**Work to complete**
A. In the data depth post below, how many random bivariate data points were generated for the scatter plot?
B. Decide whether each statement agrees with the data depth post below: (i) the shifted data are rotated counterclockwise by 90 degrees; (ii) for a bivariate normal distribution, the chance of ties is zero; (iii) identifying or removing outliers is one stated importance of ordering data. Answer yes or no for each and quote the deciding words.

>> start Selected passage

The AstroStat Slog

[MADS] data depth

Jun 1st, 2009| 09:51 pm | Posted by hlee

How would you assign orders to multivariate data? If you have your strategy to achieve this ordering task, I’d like to ask, “is your strategy affine invariant?” meaning that shift and rotation invariant.

Let’s make the question a bit concrete. What would be the largest point from a scatter plot below? Thirty random bivariate data were generated from bivariate normal distribution (mu=[1,1], sigma=[[1,-.9],[-.9,1]]). datadepth If you have applied your rule of assigning ranks to some largest or smallest points, could you continue to apply it to all data points? Once you’ve done it, shift your data w.r.t. the mean (not mu; although I told you mu, data do not tell what true mu is but we can estimate mu and assign uncertainty on that estimate via various methods, beyond computing sample standard deviation or traditional chi-square methods for more complex data and models. Mean, a solution to the chi-square method or a least square method to the hypothesis (model) mu=\bar{X}, is only one estimator among many estimators) and rotate them clock-wise by 90 degrees. Does each point preserve the same rank when you apply your ranking method to the shifted and rotated multivariate data?

First, if you think about coordinate-wise ranking, you’ll find out that two sets of ranks are not matching. Additional questions I like to add are, which axis you would consider first? X or Y? and how to handle ties in one coordinate (since bivariate normal, a continuous distribution, the chance of ties is zero but real data often show ties).

The notion of Data Depth is not employed in astronomy as well as other fields because variables have physical meaning so that multidimensional data cloud is projected onto the most important axis and from which luminosity functions/histograms are drawn to discover a trend, say a clump at a certain color or a certain redshift indicating an event, epoch, or episode in formation history. I wonder if they truly look like cluttered when they are deprojected into the original multi-dimensional space. Remember the curse of dimensionality. Even though the projected data show bumps, in multidimensional space, a hypothesis testing will conclude complete spatial randomness, or there is no clump. Consider transformations and distance metrics. Or how nearest neighbors are defined. Simply, consider mathematical distances of pairs of galaxy for statistical analysis, and these galaxies have location metrics: longitude, latitude, and redshift (3D spatial data points), and scales such as magnitudes, group names, types, shapes, and classification metrics, which cannot be used directly into computing Euclidean distance. Choices of metrics and transformation are different from mathematics and algorithmic standpoints, and from practical and astronomical viewpoints to assign ranks to data. The importance of ordering data is 1. identifying/removing outliers, 2. characterizing data distribution quickly, for example, current contour plots can be accelerated, 3. updating statistics efficiently – only looking into neighbors instead of processing whole data.

>> end Selected passage
>> start Data provided

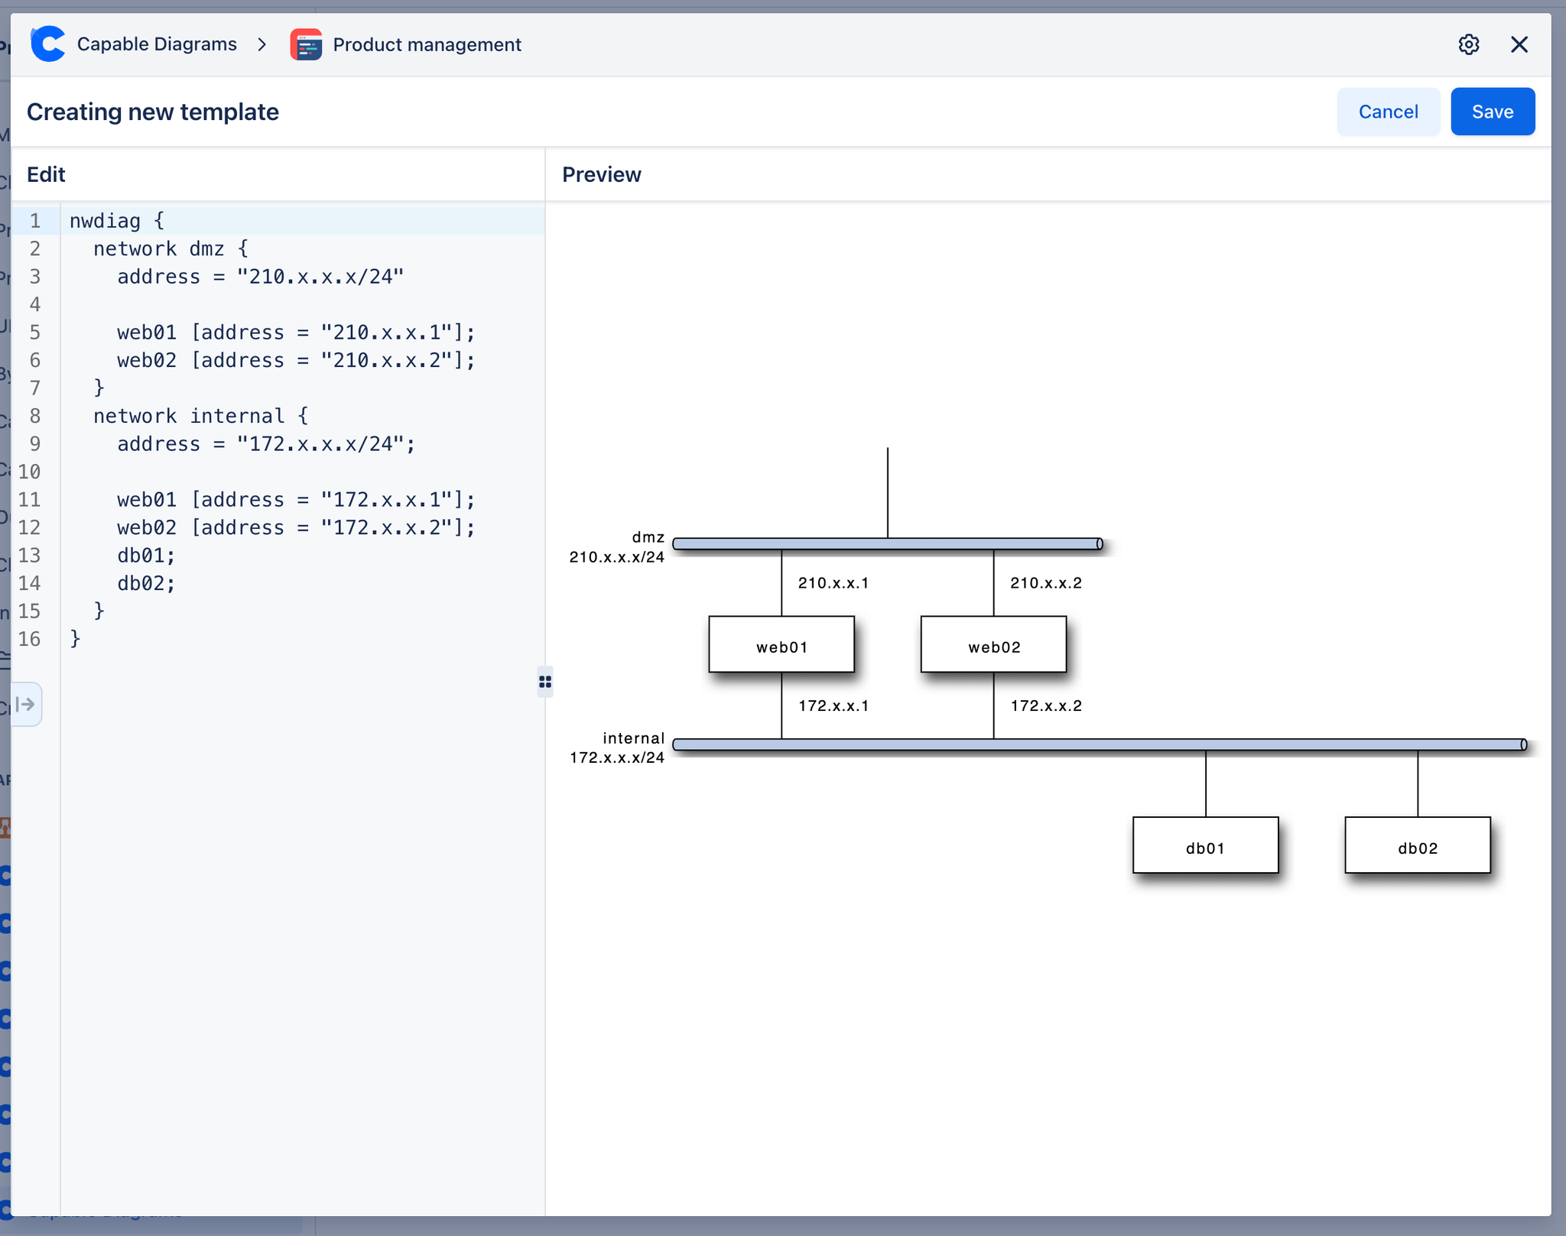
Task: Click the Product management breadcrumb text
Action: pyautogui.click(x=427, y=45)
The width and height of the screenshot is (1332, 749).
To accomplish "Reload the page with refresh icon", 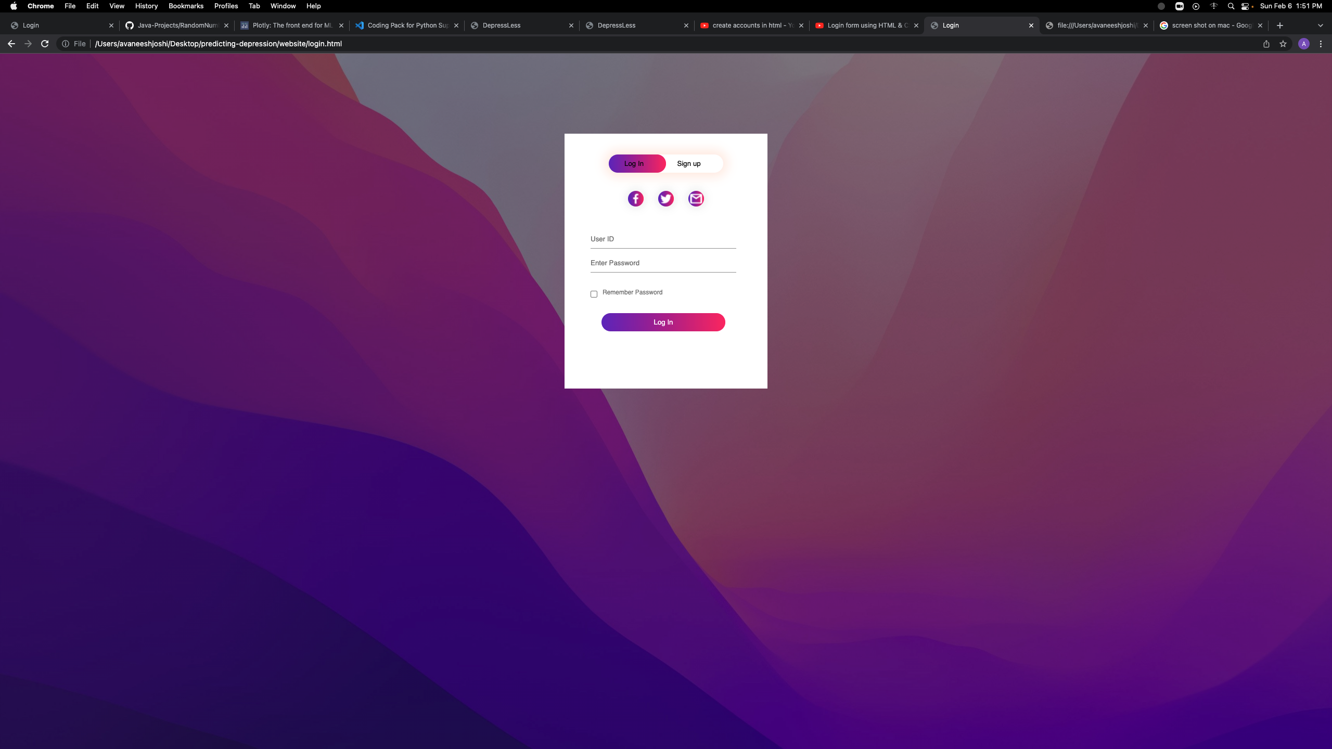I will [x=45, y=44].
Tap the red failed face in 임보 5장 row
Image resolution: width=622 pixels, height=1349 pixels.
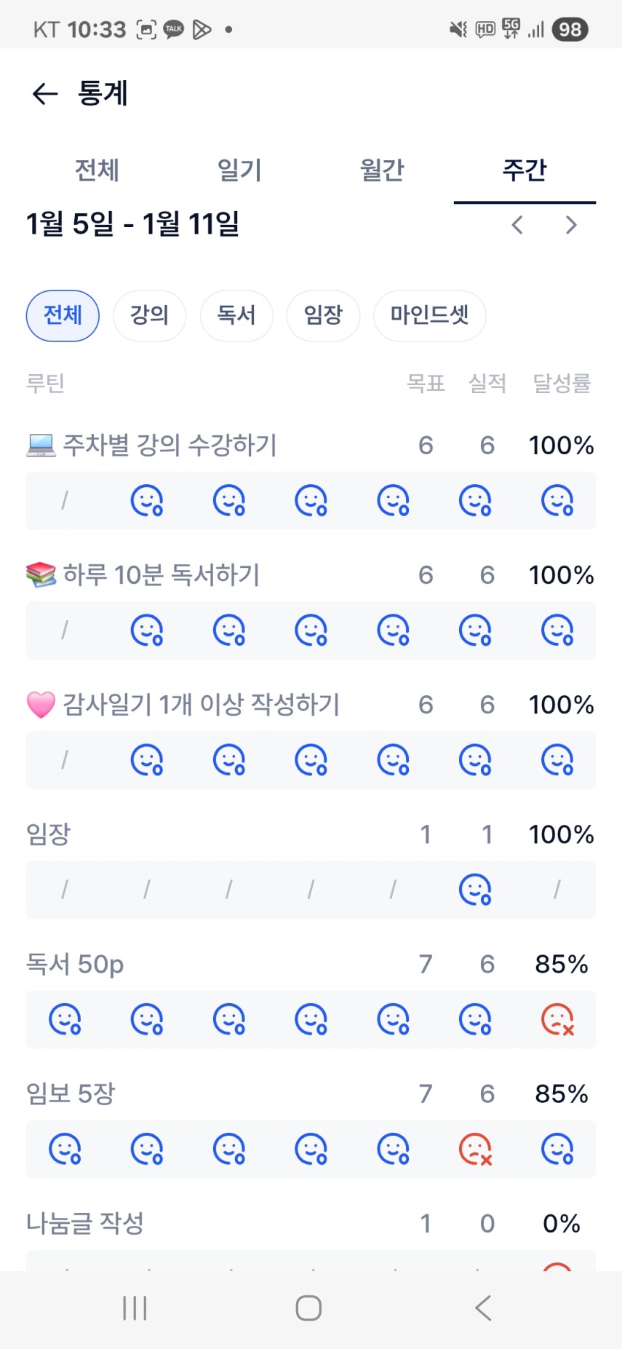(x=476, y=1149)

>> end Data provided
>> start Data provided

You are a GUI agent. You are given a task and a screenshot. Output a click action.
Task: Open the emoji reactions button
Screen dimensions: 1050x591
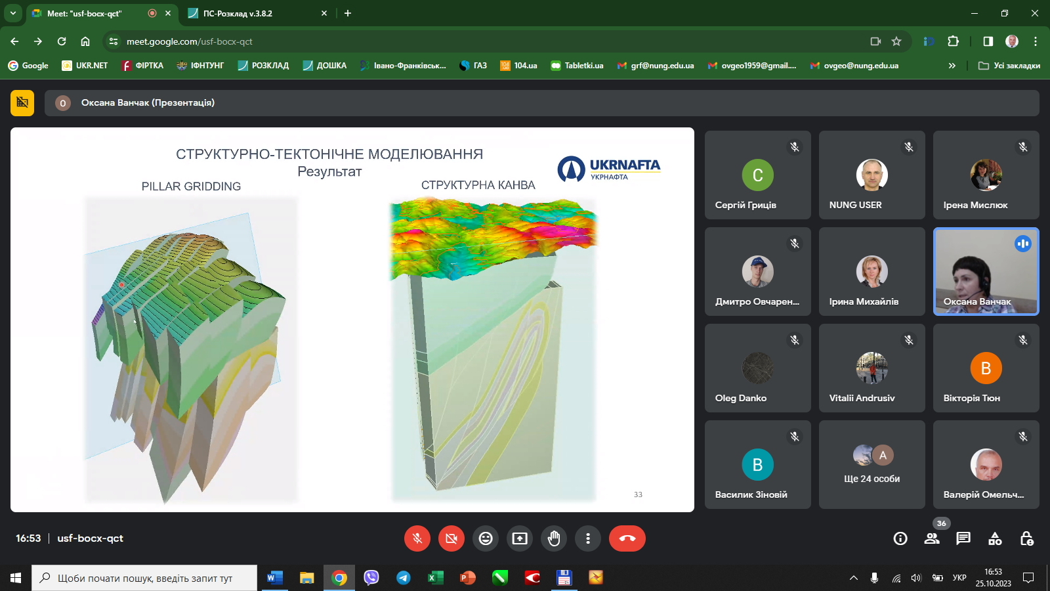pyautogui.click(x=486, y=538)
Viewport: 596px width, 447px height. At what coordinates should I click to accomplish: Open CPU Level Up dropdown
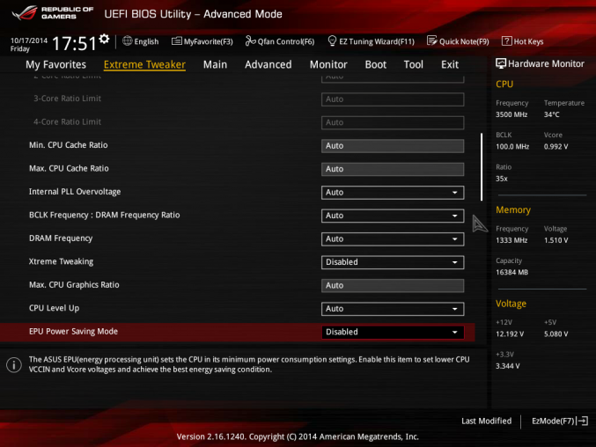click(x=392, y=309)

>> end Data provided
>> start Data provided

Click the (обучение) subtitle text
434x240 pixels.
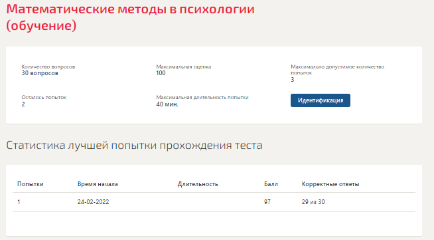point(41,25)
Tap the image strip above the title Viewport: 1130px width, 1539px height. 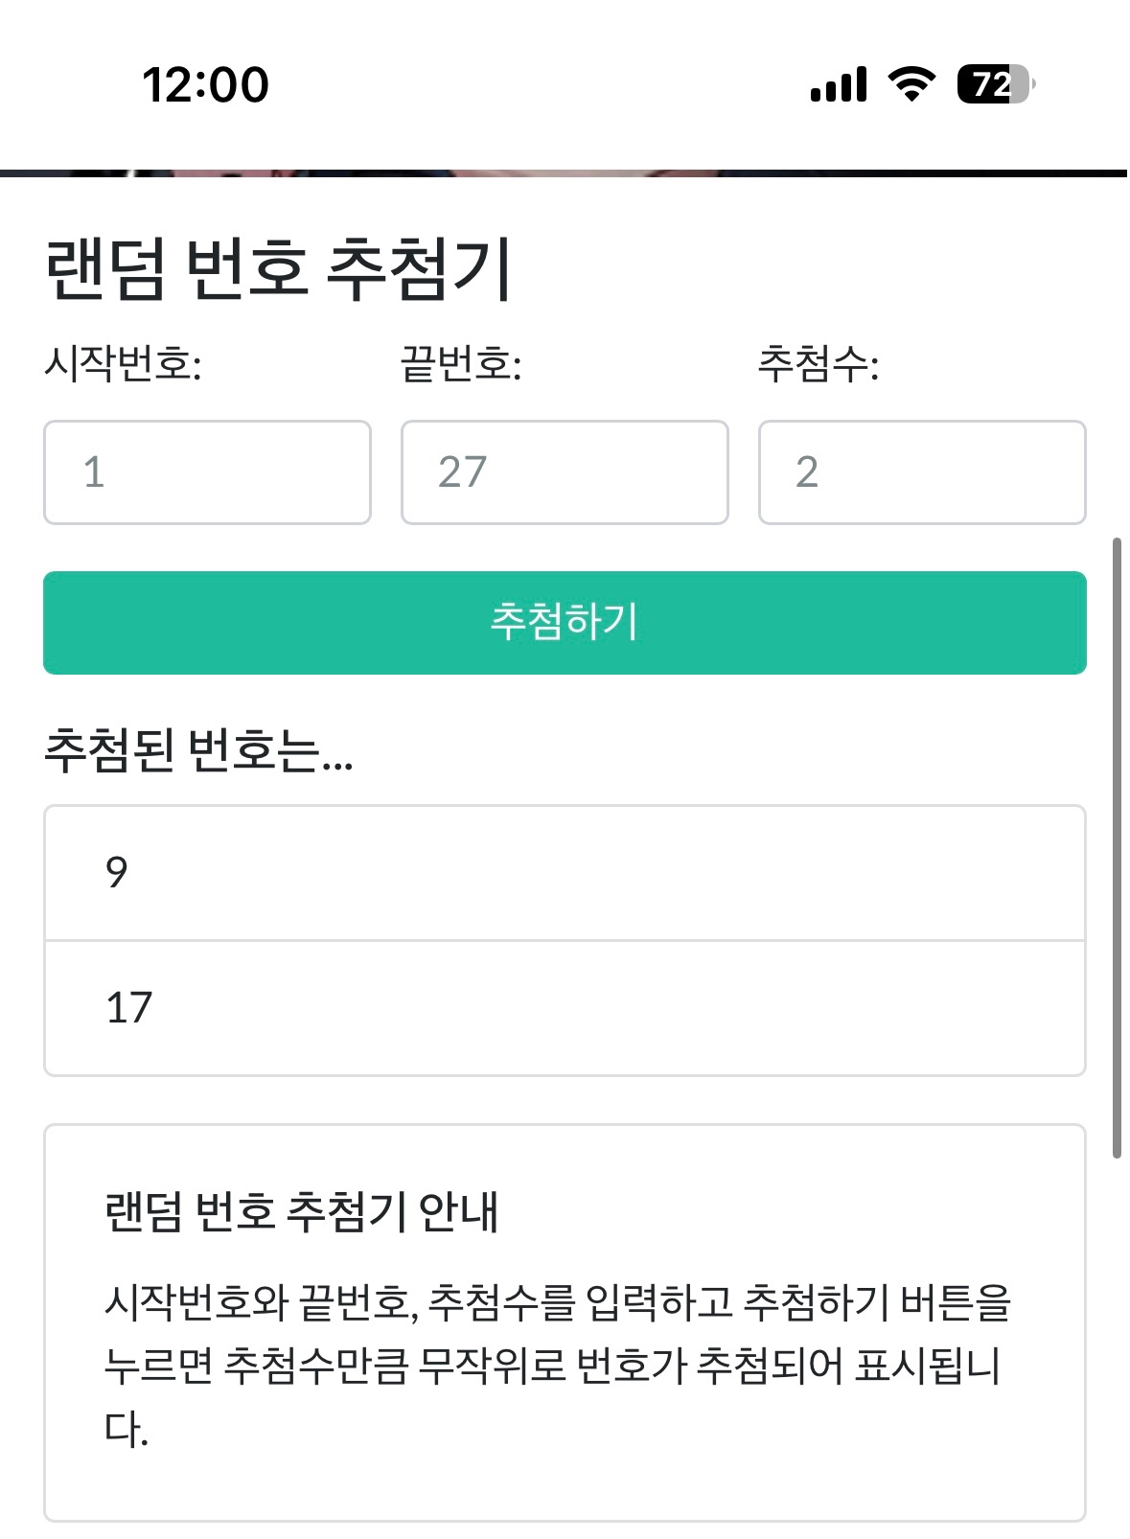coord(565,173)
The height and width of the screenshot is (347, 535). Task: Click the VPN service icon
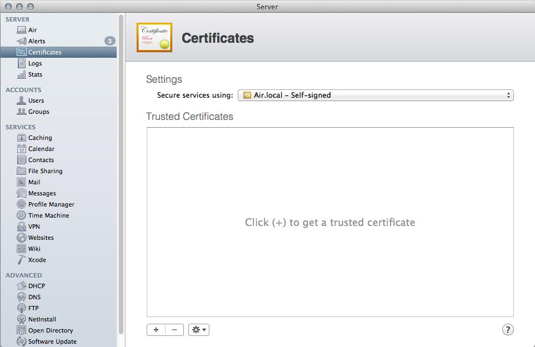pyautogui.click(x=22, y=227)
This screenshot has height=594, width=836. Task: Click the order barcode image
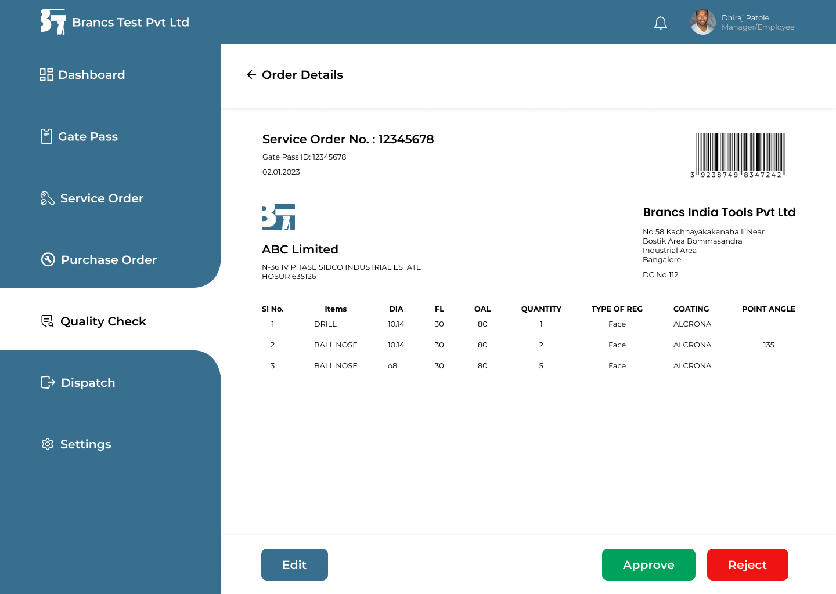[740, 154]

>> end Data provided

**Solutions to each task**
A. Thirty.

B.
(i) No: "rotate them clock-wise by 90 degrees"
(ii) Yes: "the chance of ties is zero"
(iii) Yes: "1. identifying/removing outliers"